Out of Tune
Scroll down, swipe right, change time zones, hit the treadmill—modern life is spent in perpetual motion but it so rarely confers actual movement. No hair-splitting semantics or contradiction here; the distinction is essential to understanding our ongoing ennui. It’s performance versus action, the appearance of progress versus real progress, the stories that we tell to define ourselves versus the ephemeral, mercurial selves we are always becoming.
It’s a discomfiting predicament, one which the debut LP by FKL describes in exacting, hypnotizing detail. The title Out of Tune speaks not of the music—this stuff is expertly executed minimalist electro-pop—but of existential discrepancy. There’s the proper tuning and then there’s the version we get.
“I convince myself that there is more to me,” Sage Redman sings on the album opener, her voice pulsing liquid-like through a deluge of electronic syncopation and waves of synths. The line sums up Out of Tune’s prevailing sentiment.
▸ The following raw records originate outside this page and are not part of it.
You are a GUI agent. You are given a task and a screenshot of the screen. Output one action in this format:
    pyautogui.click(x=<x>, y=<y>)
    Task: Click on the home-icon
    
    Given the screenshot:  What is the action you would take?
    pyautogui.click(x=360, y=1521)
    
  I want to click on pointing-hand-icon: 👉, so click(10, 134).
Further lyrics reveal that “Convinced” is set on an airplane, similar to “Seats” a few songs later, where Redman watches an in-flight movie from the gap between the seats in front of her. “Now I’ve got it all in front of me,” she coos. “Thank God that that’s behind me.” It’s a snapshot of a mundane moment that, in FKL’s hands, evokes big ideas and bigger feelings. Up in the air indeed.
Redman’s partner in songwriting, composing, production and occasional singing is British-born Joe Gillick, and their recent biography explains much of FKL’s obsession with vacillation, physical and otherwise. They met while studying pop music at University of London’s Goldsmiths College and fell into the city’s dance-music and pirate radio scenes before moving to Redman’s native Seattle last year. (It’s worth noting that FKL is a foreshortening of the duo’s original band name, Funktionslust, a German term for the pleasure that comes with doing the thing that one is best at.) Throughout Out of Tune, Redman’s lyrics address themes of arrival and departure, transience and permanence, while the duo’s complex beatsmithing shifts and slides and eschews predictable groove. “I’ve been here for years/I’m ready to leave,” Redman sings on the sinister, sinuous “All I Got.” And later, on “Temporary,” over a haunting synth arpeggio and skittering electronic drums, “I pump temporary blood through temporary veins/And I go to get my hair cut temporary length.”
Two stunning songs lie at the antipodes of FKL’s stylistic spectrum. “A Different Street” occupies the overlap between minimal techno and soulful synthwave, relentlessly propulsive and fit for late-night dance floors. “Violence” is suspended animation, a fragile moment caught in crystalline relief via Redman’s gorgeous vocal melody and ghostly piano chords. Lyrically, the former reads as a first-person recollection of misunderstanding and anxiety; the latter is inspired by the feminist treatise Women in Dark Times by British scholar Jacqueline Rose. Between them lies a young lifetime of restlessness and longing, sure of itself if not quite sure where to go.